Activity: The records beneath should be restated word for word.

The records:
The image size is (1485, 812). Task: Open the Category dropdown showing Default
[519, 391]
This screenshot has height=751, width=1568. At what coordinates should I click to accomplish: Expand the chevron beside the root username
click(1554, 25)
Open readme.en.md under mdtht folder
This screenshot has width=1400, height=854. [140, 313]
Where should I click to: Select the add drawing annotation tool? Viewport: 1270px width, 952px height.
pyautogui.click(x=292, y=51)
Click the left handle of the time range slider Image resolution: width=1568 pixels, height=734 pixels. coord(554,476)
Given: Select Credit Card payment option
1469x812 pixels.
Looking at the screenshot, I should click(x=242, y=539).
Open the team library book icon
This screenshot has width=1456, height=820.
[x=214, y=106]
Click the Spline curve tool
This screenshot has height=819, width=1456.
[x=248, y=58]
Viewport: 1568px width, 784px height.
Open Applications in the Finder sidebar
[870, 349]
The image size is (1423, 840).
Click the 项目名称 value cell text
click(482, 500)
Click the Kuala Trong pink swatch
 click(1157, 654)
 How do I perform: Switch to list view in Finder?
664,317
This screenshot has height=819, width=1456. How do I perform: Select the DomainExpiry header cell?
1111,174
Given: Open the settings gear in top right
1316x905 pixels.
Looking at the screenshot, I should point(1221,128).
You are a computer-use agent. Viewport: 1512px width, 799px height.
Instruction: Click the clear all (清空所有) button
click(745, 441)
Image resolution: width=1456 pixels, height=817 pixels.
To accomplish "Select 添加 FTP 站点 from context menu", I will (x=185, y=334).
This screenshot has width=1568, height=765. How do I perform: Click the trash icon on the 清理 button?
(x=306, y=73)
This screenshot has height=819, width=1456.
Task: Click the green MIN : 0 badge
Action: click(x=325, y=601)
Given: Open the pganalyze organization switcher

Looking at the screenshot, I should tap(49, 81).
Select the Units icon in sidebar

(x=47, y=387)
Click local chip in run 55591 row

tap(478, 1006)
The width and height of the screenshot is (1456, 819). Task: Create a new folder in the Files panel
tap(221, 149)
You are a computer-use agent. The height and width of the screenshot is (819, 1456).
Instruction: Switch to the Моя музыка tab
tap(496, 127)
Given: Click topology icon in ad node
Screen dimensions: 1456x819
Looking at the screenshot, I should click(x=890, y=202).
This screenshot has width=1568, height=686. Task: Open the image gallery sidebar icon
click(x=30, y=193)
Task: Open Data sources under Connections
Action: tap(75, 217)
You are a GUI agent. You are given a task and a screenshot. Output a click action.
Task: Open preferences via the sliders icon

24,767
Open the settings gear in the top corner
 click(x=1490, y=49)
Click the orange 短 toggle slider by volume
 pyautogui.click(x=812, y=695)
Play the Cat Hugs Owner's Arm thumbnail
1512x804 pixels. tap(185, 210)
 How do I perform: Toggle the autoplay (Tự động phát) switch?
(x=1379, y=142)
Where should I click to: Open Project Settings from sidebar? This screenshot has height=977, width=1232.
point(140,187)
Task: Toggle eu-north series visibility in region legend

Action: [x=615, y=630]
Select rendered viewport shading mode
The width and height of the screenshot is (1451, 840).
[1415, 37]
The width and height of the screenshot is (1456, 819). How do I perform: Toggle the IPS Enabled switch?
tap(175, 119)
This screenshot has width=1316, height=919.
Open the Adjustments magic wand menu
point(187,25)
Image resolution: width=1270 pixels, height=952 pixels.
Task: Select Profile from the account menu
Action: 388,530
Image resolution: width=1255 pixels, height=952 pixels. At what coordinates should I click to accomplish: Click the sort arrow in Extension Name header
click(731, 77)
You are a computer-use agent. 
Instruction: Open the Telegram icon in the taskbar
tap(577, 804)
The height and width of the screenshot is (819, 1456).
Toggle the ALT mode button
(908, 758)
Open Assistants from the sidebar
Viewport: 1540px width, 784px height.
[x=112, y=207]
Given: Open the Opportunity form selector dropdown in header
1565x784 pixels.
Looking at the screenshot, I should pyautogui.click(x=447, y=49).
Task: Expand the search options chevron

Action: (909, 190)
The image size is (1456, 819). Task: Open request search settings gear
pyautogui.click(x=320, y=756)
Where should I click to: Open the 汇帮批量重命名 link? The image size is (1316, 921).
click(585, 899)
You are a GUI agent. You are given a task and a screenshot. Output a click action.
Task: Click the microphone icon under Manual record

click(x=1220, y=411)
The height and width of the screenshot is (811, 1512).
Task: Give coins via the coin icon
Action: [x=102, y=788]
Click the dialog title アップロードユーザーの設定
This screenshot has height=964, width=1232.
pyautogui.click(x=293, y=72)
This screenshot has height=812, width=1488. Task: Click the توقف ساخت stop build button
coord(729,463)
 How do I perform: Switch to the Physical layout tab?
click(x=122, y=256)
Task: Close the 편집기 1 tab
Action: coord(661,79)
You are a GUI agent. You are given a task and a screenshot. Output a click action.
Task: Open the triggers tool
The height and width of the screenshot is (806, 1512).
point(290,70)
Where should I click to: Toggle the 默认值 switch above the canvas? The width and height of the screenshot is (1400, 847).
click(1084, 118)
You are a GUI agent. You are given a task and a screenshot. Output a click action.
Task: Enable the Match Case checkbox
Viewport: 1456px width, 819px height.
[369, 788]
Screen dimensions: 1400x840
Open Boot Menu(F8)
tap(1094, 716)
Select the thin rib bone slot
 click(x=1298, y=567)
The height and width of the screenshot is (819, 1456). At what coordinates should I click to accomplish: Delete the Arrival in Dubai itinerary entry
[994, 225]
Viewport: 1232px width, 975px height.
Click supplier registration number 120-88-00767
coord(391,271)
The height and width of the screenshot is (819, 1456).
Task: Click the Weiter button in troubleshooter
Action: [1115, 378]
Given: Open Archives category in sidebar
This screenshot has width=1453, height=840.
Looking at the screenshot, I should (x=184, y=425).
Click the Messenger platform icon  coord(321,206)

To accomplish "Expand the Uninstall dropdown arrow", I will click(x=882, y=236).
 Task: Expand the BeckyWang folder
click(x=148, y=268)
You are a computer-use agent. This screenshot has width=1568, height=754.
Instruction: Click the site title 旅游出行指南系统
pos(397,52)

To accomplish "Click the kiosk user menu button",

Task output:
The image size is (1485, 812). Task: Open the Category dropdown showing Default
[519, 391]
This screenshot has height=751, width=1568. At what coordinates should I click to accomplish: Expand the chevron beside the root username
click(1554, 25)
Open readme.en.md under mdtht folder
This screenshot has width=1400, height=854. [140, 313]
Where should I click to: Select the add drawing annotation tool? Viewport: 1270px width, 952px height.
pyautogui.click(x=292, y=51)
Click the left handle of the time range slider Image resolution: width=1568 pixels, height=734 pixels. coord(554,476)
Given: Select Credit Card payment option
1469x812 pixels.
Looking at the screenshot, I should click(x=242, y=539).
Open the team library book icon
This screenshot has width=1456, height=820.
[x=214, y=106]
Click the Spline curve tool
This screenshot has height=819, width=1456.
[x=248, y=58]
Viewport: 1568px width, 784px height.
Open Applications in the Finder sidebar
[870, 349]
The image size is (1423, 840).
Click the 项目名称 value cell text
click(482, 500)
Click the Kuala Trong pink swatch
 click(1157, 654)
 How do I perform: Switch to list view in Finder?
664,317
This screenshot has height=819, width=1456. How do I perform: Select the DomainExpiry header cell?
1111,174
Given: Open the settings gear in top right
1316x905 pixels.
Looking at the screenshot, I should point(1221,128).
You are a computer-use agent. Viewport: 1512px width, 799px height.
Instruction: Click the clear all (清空所有) button
click(745, 441)
Image resolution: width=1456 pixels, height=817 pixels.
To accomplish "Select 添加 FTP 站点 from context menu", I will (x=185, y=334).
This screenshot has width=1568, height=765. How do I perform: Click the trash icon on the 清理 button?
(x=306, y=73)
This screenshot has height=819, width=1456.
Task: Click the green MIN : 0 badge
Action: click(x=325, y=601)
Given: Open the pganalyze organization switcher

Looking at the screenshot, I should tap(49, 81).
Select the Units icon in sidebar

(x=47, y=387)
Click local chip in run 55591 row

tap(478, 1006)
The width and height of the screenshot is (1456, 819). Task: Create a new folder in the Files panel
tap(221, 149)
You are a computer-use agent. The height and width of the screenshot is (819, 1456).
Instruction: Switch to the Моя музыка tab
tap(496, 127)
Given: Click topology icon in ad node
Screen dimensions: 1456x819
Looking at the screenshot, I should click(x=890, y=202).
This screenshot has width=1568, height=686. Task: Open the image gallery sidebar icon
click(x=30, y=193)
Task: Open Data sources under Connections
Action: tap(75, 217)
You are a GUI agent. You are given a task and a screenshot. Output a click action.
Task: Open preferences via the sliders icon

24,767
Open the settings gear in the top corner
 click(x=1490, y=49)
Click the orange 短 toggle slider by volume
 pyautogui.click(x=812, y=695)
Play the Cat Hugs Owner's Arm thumbnail
1512x804 pixels. tap(185, 210)
 How do I perform: Toggle the autoplay (Tự động phát) switch?
(x=1379, y=142)
Where should I click to: Open Project Settings from sidebar? This screenshot has height=977, width=1232.
point(140,187)
Task: Toggle eu-north series visibility in region legend

Action: [x=615, y=630]
Select rendered viewport shading mode
The width and height of the screenshot is (1451, 840).
[1415, 37]
The width and height of the screenshot is (1456, 819). How do I perform: Toggle the IPS Enabled switch?
tap(175, 119)
This screenshot has width=1316, height=919.
Open the Adjustments magic wand menu
point(187,25)
Image resolution: width=1270 pixels, height=952 pixels.
Task: Select Profile from the account menu
Action: 388,530
Image resolution: width=1255 pixels, height=952 pixels. At what coordinates should I click to accomplish: Click the sort arrow in Extension Name header
click(731, 77)
You are a computer-use agent. 
Instruction: Open the Telegram icon in the taskbar
tap(577, 804)
The height and width of the screenshot is (819, 1456).
Toggle the ALT mode button
(908, 758)
Open Assistants from the sidebar
Viewport: 1540px width, 784px height.
[x=112, y=207]
Given: Open the Opportunity form selector dropdown in header
1565x784 pixels.
Looking at the screenshot, I should pyautogui.click(x=447, y=49).
Task: Expand the search options chevron

Action: (909, 190)
The image size is (1456, 819). Task: Open request search settings gear
pyautogui.click(x=320, y=756)
Where should I click to: Open the 汇帮批量重命名 link? The image size is (1316, 921).
click(585, 899)
You are a GUI agent. You are given a task and a screenshot. Output a click action.
Task: Click the microphone icon under Manual record

click(x=1220, y=411)
The height and width of the screenshot is (811, 1512).
Task: Give coins via the coin icon
Action: [x=102, y=788]
Click the dialog title アップロードユーザーの設定
This screenshot has height=964, width=1232.
pyautogui.click(x=293, y=72)
This screenshot has height=812, width=1488. Task: Click the توقف ساخت stop build button
coord(729,463)
 How do I perform: Switch to the Physical layout tab?
click(x=122, y=256)
Task: Close the 편집기 1 tab
Action: coord(661,79)
You are a GUI agent. You are given a task and a screenshot. Output a click action.
Task: Open the triggers tool
The height and width of the screenshot is (806, 1512).
point(290,70)
Where should I click to: Toggle the 默认值 switch above the canvas? The width and height of the screenshot is (1400, 847).
click(1084, 118)
You are a GUI agent. You are given a task and a screenshot. Output a click action.
Task: Enable the Match Case checkbox
Viewport: 1456px width, 819px height.
[369, 788]
Screen dimensions: 1400x840
Open Boot Menu(F8)
tap(1094, 716)
Select the thin rib bone slot
 click(x=1298, y=567)
The height and width of the screenshot is (819, 1456). At what coordinates should I click to accomplish: Delete the Arrival in Dubai itinerary entry
[994, 225]
Viewport: 1232px width, 975px height.
Click supplier registration number 120-88-00767
coord(391,271)
The height and width of the screenshot is (819, 1456).
Task: Click the Weiter button in troubleshooter
Action: [1115, 378]
Given: Open Archives category in sidebar
This screenshot has width=1453, height=840.
Looking at the screenshot, I should (x=184, y=425).
Click the Messenger platform icon  coord(321,206)

To accomplish "Expand the Uninstall dropdown arrow", I will click(x=882, y=236).
 Task: Expand the BeckyWang folder
click(x=148, y=268)
You are a computer-use agent. This screenshot has width=1568, height=754.
Instruction: Click the site title 旅游出行指南系统
pos(397,52)

To accomplish "Click the kiosk user menu button",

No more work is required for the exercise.